--- start Document extract ---

Can cheating save a relationship?

Dear Relationship Gurus,

Whenever someone cheats, friends and family are always quick to say: “leave him/her!” or “He/she will do it again!” This usually comes after they say “aww” or “I told you so.” Cheating is often viewed as the point of no return in relationships. However, people often take cheaters back. Feelings are hard to cut on and off so even when someone hurts you and betrays your trust, you may still want them in your life. Second chances are given to the cheaters in the hopes that they’ll realize the error of their ways or that the whole cheating episode will make the relationship stronger. But is it possible for cheating to make two people grow closer?

--- end Document extract ---
--- start Supplied entries ---

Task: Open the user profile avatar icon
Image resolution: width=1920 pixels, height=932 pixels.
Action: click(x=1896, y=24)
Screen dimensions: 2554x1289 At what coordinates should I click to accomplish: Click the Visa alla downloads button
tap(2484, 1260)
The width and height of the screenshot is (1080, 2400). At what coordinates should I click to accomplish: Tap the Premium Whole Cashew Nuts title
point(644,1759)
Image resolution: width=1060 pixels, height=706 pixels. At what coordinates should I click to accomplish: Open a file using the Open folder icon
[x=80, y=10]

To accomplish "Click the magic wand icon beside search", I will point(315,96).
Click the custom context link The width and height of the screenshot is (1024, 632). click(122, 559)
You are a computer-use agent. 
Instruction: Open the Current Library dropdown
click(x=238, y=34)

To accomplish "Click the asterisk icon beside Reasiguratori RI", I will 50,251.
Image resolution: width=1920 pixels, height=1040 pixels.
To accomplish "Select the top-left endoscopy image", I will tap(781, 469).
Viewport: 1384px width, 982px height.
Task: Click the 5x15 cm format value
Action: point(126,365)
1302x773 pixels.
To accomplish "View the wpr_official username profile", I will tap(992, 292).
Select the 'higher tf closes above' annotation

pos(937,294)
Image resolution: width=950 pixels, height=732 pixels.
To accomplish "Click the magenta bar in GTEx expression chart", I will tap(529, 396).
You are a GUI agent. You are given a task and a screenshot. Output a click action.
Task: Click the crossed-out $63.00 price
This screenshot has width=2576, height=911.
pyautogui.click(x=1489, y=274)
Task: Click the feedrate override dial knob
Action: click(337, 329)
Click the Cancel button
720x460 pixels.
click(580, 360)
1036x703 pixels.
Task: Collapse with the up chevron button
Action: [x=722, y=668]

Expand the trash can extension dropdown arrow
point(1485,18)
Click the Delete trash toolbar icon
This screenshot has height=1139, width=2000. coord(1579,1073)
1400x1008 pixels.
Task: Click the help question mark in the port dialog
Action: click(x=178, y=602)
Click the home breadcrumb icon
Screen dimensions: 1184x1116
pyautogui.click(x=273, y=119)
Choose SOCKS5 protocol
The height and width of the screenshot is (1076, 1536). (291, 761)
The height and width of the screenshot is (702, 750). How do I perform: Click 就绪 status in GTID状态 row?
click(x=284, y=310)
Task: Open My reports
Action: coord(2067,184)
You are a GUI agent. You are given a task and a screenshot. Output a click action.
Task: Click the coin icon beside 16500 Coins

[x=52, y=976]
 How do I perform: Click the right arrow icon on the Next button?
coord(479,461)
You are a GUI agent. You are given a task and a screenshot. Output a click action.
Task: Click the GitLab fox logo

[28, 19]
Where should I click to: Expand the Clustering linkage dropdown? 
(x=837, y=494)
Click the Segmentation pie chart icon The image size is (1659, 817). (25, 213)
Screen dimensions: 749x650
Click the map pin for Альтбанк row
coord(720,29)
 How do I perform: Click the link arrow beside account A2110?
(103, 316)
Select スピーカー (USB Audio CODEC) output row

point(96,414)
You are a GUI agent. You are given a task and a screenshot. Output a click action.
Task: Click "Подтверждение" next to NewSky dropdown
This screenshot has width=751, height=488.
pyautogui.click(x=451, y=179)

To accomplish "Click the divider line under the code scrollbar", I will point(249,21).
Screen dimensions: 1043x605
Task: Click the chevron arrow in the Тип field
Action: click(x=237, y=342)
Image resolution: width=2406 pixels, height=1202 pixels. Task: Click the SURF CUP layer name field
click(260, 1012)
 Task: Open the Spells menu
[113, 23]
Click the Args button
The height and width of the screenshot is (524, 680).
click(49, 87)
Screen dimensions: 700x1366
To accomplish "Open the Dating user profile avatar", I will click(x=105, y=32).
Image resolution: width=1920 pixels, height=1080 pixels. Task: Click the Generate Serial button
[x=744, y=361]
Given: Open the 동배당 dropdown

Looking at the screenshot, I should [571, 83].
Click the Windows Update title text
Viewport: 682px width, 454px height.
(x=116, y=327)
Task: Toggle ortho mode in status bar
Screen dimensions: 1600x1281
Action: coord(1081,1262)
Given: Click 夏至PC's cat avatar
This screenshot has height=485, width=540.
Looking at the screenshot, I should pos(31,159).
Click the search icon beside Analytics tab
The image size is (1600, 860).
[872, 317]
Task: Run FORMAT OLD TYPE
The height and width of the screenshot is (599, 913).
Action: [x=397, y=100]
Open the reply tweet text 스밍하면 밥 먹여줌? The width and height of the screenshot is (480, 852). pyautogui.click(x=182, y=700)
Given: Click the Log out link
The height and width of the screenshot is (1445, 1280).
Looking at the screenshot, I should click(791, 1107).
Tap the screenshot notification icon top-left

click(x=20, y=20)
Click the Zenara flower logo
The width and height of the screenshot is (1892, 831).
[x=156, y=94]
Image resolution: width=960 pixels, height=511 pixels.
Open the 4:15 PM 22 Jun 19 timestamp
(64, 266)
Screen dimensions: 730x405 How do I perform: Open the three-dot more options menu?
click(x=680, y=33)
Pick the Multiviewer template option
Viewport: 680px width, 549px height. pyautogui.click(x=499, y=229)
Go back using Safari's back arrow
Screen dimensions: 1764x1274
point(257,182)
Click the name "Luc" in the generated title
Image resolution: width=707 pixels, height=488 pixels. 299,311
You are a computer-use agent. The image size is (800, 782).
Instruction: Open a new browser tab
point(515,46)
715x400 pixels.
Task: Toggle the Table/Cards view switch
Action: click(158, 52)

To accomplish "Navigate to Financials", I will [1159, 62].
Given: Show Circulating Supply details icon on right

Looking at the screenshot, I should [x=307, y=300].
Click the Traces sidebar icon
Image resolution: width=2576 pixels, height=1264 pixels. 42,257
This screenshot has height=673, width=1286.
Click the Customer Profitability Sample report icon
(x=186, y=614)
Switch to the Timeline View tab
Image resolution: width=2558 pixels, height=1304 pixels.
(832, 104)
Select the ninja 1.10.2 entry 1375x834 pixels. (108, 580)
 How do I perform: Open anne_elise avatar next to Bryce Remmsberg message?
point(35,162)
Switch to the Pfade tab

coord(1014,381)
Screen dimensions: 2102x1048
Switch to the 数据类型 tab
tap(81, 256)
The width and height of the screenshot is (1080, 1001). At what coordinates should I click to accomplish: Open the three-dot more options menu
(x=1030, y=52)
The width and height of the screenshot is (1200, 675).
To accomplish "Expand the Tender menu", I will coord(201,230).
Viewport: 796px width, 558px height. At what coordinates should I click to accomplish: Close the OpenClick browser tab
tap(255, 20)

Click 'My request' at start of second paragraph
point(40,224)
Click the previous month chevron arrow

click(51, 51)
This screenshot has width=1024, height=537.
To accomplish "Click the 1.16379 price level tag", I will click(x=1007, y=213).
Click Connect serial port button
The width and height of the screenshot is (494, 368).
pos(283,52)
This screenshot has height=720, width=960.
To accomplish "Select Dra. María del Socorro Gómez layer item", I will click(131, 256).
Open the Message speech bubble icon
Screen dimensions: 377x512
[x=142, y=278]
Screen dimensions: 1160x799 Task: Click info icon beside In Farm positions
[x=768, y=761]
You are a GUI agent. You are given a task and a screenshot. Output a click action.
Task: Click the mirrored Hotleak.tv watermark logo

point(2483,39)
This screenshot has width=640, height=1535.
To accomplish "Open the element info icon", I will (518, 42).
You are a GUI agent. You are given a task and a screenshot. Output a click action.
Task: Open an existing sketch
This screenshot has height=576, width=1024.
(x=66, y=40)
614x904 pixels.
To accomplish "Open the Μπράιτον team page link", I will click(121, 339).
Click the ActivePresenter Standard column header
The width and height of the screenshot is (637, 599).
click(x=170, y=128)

--- end Supplied entries ---

> Written problem: In the letter on cheating, list every phrase that appears inside quotation marks.

> Exercise result:
- "leave him/her!"
- "He/she will do it again!"
- "aww"
- "I told you so."